Did God agree with that decision?
The resurrection is God’s way of saying “No!” It is giving the stamp of approval to the life of Jesus. In resurrecting His Son from the dead, God showed that Jesus was truly who He claimed to be and He has the authority to make those kinds of judgments. Now we will get later on in another post as to the kind of body Jesus rose in and what a difference that makes, but for now, let it just be stressed that the act of resurrecting Jesus was a reversal of the claims of His opponents. In biblical language, God vindicated Jesus.
What this means for us today is that the claims of Jesus are to be taken with an emphatic seriousness. In no other person has God spoken in such a way and to such great claims. He was not, to use the trilemma, someone who was insane or someone who was the devil out of Hell. He really was and is the rightful king of this world.

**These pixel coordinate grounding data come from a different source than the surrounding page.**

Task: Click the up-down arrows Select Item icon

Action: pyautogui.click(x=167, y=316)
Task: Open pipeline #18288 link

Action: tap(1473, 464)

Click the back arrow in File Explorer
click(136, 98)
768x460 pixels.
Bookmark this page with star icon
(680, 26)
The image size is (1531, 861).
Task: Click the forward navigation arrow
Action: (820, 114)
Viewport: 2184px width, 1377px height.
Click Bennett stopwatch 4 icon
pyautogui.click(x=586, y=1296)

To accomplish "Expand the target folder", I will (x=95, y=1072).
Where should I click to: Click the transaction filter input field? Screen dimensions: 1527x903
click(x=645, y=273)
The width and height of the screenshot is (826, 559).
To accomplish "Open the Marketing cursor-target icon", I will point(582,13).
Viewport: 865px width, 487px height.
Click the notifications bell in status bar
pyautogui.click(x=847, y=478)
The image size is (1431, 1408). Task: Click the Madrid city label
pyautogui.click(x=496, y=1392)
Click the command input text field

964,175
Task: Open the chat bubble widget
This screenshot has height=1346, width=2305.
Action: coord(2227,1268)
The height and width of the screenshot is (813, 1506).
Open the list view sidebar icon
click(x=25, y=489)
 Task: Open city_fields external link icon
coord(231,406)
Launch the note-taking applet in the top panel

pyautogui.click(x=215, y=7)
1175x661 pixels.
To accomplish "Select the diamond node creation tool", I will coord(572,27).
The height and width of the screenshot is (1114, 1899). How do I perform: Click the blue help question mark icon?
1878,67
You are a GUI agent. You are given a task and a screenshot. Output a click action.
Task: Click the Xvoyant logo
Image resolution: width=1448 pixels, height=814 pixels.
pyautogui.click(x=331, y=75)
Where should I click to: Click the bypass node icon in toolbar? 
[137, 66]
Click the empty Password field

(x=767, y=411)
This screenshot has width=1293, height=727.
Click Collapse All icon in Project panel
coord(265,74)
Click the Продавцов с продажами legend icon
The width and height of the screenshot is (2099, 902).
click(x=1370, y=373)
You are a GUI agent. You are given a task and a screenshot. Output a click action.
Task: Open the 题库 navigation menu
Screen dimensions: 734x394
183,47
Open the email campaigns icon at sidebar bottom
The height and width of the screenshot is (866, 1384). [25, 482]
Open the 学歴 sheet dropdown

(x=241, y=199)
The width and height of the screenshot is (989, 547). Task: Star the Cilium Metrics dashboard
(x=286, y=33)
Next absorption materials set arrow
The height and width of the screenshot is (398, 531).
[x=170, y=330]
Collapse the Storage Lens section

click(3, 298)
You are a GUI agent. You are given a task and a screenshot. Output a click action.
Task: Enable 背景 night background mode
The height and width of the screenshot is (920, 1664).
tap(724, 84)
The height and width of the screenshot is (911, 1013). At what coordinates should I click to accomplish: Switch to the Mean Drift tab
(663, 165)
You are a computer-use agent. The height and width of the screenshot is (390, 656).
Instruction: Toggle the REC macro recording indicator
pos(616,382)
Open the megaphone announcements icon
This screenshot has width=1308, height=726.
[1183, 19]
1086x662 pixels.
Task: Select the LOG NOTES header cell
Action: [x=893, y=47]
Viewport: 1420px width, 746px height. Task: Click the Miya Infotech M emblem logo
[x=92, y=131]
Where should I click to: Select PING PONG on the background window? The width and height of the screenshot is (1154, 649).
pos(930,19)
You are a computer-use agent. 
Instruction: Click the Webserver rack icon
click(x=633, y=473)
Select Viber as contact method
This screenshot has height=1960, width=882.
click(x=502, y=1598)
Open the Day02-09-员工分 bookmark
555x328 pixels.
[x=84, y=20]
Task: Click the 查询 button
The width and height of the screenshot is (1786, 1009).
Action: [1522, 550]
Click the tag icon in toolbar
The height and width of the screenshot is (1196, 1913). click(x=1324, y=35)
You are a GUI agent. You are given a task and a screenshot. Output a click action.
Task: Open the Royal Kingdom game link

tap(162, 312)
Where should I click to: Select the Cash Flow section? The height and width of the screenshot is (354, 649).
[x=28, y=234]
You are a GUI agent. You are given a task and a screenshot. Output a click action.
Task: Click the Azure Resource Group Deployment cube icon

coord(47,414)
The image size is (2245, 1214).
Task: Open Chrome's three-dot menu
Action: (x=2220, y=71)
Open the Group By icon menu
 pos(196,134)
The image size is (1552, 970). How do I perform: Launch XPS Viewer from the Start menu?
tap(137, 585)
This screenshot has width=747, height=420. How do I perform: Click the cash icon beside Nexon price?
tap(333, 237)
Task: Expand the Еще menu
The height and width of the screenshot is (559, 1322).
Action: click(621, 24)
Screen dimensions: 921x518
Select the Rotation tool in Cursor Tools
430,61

What has this to do with deity? It means that Jesus’s claim to have that authority in Himself is backed. Now I do believe it is a mistake to go to the gospels thinking that these were only written to show that God walked among us. They do show that, but they also show more than that and we dare not miss out on the whole because we are fixated with a part. We know that God has acted in Jesus by the resurrection as in resurrecting Jesus, God also upholds His own honor. God sees someone speaking with this kind of authority and says “Yes. That one is right. He speaks for me.” This is not something adoptionist by the way for those who are concerned. This is just recognition. Jesus speaks for God perfectly because He only perfectly embodies the nature of God.
We can often spend so much time looking at the deity of Jesus that we can miss the message of Jesus and realize that that message is right. The first lesson we need to learn then is that Jesus was, nay, IS right.